Extracted text:
━━━━━━

As I predicted two weeks ago, MERS would be dead within weeks. Robert Grossman has driven the final stake through its black heart. The half of America’s homeowners whose mortgages are registered at MERS have been handed a “get out of jail free” card. Wall Street has no right to foreclose on their property. The tide has turned. It won’t be easy, but homeowners in those states with judicial foreclosures now have Robert Grossman on their side. Those in the other states (just over half) will have a tougher time because they can lose their home before they ever get to court. But the law is still on their side — foreclosure by members of MERS is theft — so class action lawsuits may be the way to go.
MERS is dead, but can the banks survive? There are two separate issues. First, there are the “reps and warranties” given by the mortgage securitizers (Wall Street investment banks) to the investors (pension funds, GSEs, PIMCO, and so on). We now know that a quarter to a third of the mortgages bundled to serve as backing for the securities did not meet stated quality. Worse, we also know that the banks knew this — they hired third parties to undertake “due diligence” to check quality. This was not done to protect the investors, rather, the purpose was to strengthen the bargaining position of the securitizers, who were able to reduce the prices paid for the mortgages. Now, the investors are suing the banks for restitution–forcing them to cover the losses and buy-back the bad mortgages at original price. To add insult to injury, even the NYFed is suing them. That is a lot like having your parents sue you for their inadequate parental oversight of your behavior.
The second issue is that the mortgages backing the securities were supposed to be placed in Trusts (affiliates of the securitizing banks), with the Trustee certifying not only that the mortgages met the reps and warranties but also that the documents were up to snuff and safely locked away. We know they were not. As mentioned above, MERS told the servicers to hold the notes, and many or most of them were destroyed or lost. Further, the notes were separated from the mortgages — making them null and void. In any case, they are not at the Trusts. This means the mbss are not backed by mortgages, meaning the mbss are unsecured debt. MERS‘s business model ensures that. So, again, the banks must take back the fraudulent securities — paying off the investors.

━━━━━━

Working data:
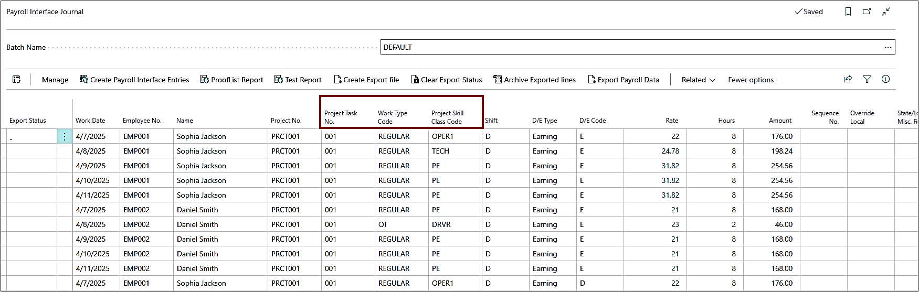Click Create Payroll Interface Entries
Image resolution: width=919 pixels, height=292 pixels.
pos(134,80)
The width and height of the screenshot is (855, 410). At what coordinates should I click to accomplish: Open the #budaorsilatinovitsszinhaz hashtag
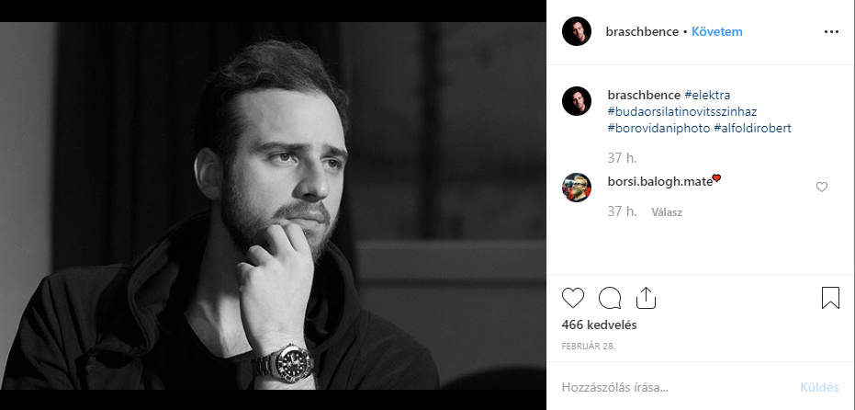coord(681,111)
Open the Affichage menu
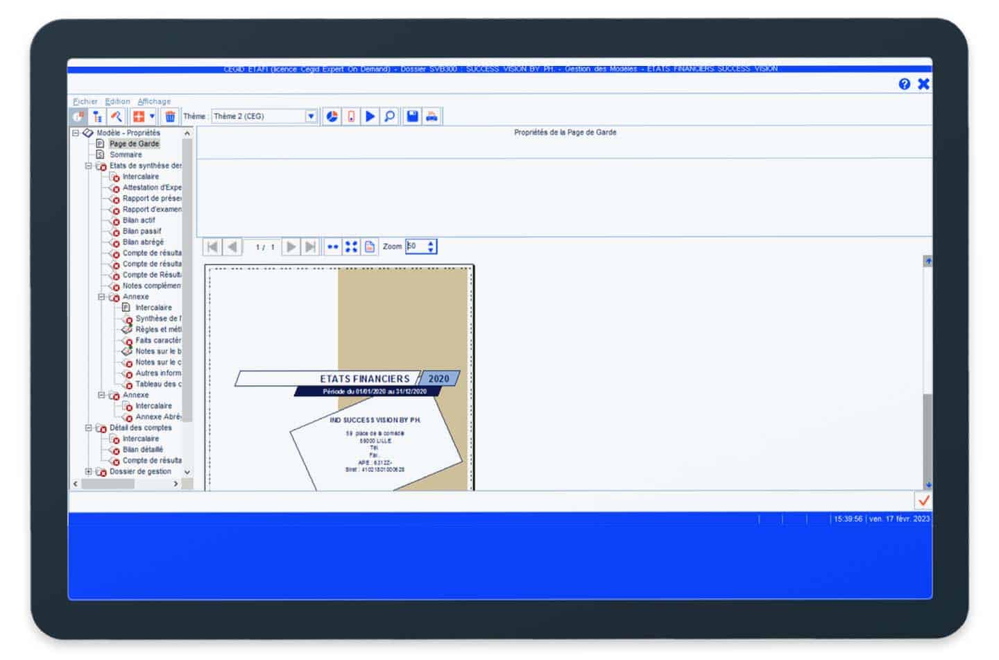 pyautogui.click(x=154, y=101)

━━━━━━

Required tasks:
- 1) According to the MERS text, what share of the mortgages bundled to back the securities did not meet stated quality?
- 2) Extract every line of the records word for word, leaving the pictures out of your answer.
The text and the records have nothing to do with each other.

Answers to the tasks:
- 1) A quarter to a third of them.

- 2)
Click Create Payroll Interface Entries
Image resolution: width=919 pixels, height=292 pixels.
pos(134,80)
The width and height of the screenshot is (855, 410). At what coordinates should I click to accomplish: Open the #budaorsilatinovitsszinhaz hashtag
coord(681,111)
Open the Affichage menu
 pyautogui.click(x=154, y=101)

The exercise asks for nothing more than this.